WRITTEN REQUEST
Please repeat the following data line for line, with no changes.

DATA PROVIDED

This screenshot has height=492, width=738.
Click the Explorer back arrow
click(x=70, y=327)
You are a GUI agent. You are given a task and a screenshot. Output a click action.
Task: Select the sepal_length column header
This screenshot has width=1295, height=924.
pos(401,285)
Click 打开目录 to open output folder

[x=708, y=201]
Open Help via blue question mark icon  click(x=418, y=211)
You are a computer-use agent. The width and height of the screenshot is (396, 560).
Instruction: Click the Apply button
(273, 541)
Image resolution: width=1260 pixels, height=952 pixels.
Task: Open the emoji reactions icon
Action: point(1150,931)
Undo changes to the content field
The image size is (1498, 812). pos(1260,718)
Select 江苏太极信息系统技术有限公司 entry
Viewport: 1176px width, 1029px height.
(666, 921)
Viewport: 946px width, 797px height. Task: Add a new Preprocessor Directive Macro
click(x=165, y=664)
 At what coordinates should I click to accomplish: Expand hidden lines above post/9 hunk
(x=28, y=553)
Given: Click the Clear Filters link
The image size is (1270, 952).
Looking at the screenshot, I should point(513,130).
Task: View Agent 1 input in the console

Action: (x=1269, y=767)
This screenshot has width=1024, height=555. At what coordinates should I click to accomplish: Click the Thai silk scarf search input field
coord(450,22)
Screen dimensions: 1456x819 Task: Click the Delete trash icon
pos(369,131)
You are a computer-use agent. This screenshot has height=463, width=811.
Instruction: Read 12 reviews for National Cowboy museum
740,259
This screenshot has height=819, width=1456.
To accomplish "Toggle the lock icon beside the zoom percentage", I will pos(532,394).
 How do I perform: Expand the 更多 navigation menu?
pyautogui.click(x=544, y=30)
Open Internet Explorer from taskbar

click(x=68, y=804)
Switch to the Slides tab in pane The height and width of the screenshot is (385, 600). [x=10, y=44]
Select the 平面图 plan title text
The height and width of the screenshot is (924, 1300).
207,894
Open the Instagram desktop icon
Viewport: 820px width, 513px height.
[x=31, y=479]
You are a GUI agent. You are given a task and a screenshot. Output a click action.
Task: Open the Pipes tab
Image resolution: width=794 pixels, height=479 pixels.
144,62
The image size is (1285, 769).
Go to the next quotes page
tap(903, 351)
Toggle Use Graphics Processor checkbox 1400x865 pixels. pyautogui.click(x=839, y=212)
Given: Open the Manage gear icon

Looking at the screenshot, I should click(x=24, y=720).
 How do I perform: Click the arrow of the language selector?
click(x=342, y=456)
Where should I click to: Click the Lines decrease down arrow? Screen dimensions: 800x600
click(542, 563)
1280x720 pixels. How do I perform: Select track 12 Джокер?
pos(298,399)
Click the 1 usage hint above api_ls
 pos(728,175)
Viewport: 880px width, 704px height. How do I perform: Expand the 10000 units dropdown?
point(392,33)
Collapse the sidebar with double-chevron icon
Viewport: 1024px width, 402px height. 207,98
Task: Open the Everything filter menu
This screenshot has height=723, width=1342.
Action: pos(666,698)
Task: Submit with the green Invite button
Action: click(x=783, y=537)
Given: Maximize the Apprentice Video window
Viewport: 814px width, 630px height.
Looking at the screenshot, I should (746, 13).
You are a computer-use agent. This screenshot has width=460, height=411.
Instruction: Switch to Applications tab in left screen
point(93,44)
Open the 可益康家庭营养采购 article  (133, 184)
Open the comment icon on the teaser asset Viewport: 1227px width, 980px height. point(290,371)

THE RESPONSE
This screenshot has height=492, width=738.
Click the Explorer back arrow
click(x=70, y=327)
You are a GUI agent. You are given a task and a screenshot. Output a click action.
Task: Select the sepal_length column header
This screenshot has width=1295, height=924.
pos(401,285)
Click 打开目录 to open output folder

[x=708, y=201]
Open Help via blue question mark icon  click(x=418, y=211)
You are a computer-use agent. The width and height of the screenshot is (396, 560).
Instruction: Click the Apply button
(273, 541)
Image resolution: width=1260 pixels, height=952 pixels.
Task: Open the emoji reactions icon
Action: point(1150,931)
Undo changes to the content field
The image size is (1498, 812). pos(1260,718)
Select 江苏太极信息系统技术有限公司 entry
Viewport: 1176px width, 1029px height.
(666, 921)
Viewport: 946px width, 797px height. Task: Add a new Preprocessor Directive Macro
click(x=165, y=664)
 At what coordinates should I click to accomplish: Expand hidden lines above post/9 hunk
(x=28, y=553)
Given: Click the Clear Filters link
The image size is (1270, 952).
Looking at the screenshot, I should point(513,130).
Task: View Agent 1 input in the console

Action: (x=1269, y=767)
This screenshot has width=1024, height=555. At what coordinates should I click to accomplish: Click the Thai silk scarf search input field
coord(450,22)
Screen dimensions: 1456x819 Task: Click the Delete trash icon
pos(369,131)
You are a computer-use agent. This screenshot has height=463, width=811.
Instruction: Read 12 reviews for National Cowboy museum
740,259
This screenshot has height=819, width=1456.
To accomplish "Toggle the lock icon beside the zoom percentage", I will pos(532,394).
 How do I perform: Expand the 更多 navigation menu?
pyautogui.click(x=544, y=30)
Open Internet Explorer from taskbar

click(x=68, y=804)
Switch to the Slides tab in pane The height and width of the screenshot is (385, 600). [x=10, y=44]
Select the 平面图 plan title text
The height and width of the screenshot is (924, 1300).
207,894
Open the Instagram desktop icon
Viewport: 820px width, 513px height.
[x=31, y=479]
You are a GUI agent. You are given a task and a screenshot. Output a click action.
Task: Open the Pipes tab
Image resolution: width=794 pixels, height=479 pixels.
144,62
The image size is (1285, 769).
Go to the next quotes page
tap(903, 351)
Toggle Use Graphics Processor checkbox 1400x865 pixels. pyautogui.click(x=839, y=212)
Given: Open the Manage gear icon

Looking at the screenshot, I should click(x=24, y=720).
 How do I perform: Click the arrow of the language selector?
click(x=342, y=456)
Where should I click to: Click the Lines decrease down arrow? Screen dimensions: 800x600
click(542, 563)
1280x720 pixels. How do I perform: Select track 12 Джокер?
pos(298,399)
Click the 1 usage hint above api_ls
 pos(728,175)
Viewport: 880px width, 704px height. How do I perform: Expand the 10000 units dropdown?
point(392,33)
Collapse the sidebar with double-chevron icon
Viewport: 1024px width, 402px height. 207,98
Task: Open the Everything filter menu
This screenshot has height=723, width=1342.
Action: pos(666,698)
Task: Submit with the green Invite button
Action: click(x=783, y=537)
Given: Maximize the Apprentice Video window
Viewport: 814px width, 630px height.
Looking at the screenshot, I should (746, 13).
You are a computer-use agent. This screenshot has width=460, height=411.
Instruction: Switch to Applications tab in left screen
point(93,44)
Open the 可益康家庭营养采购 article  (133, 184)
Open the comment icon on the teaser asset Viewport: 1227px width, 980px height. point(290,371)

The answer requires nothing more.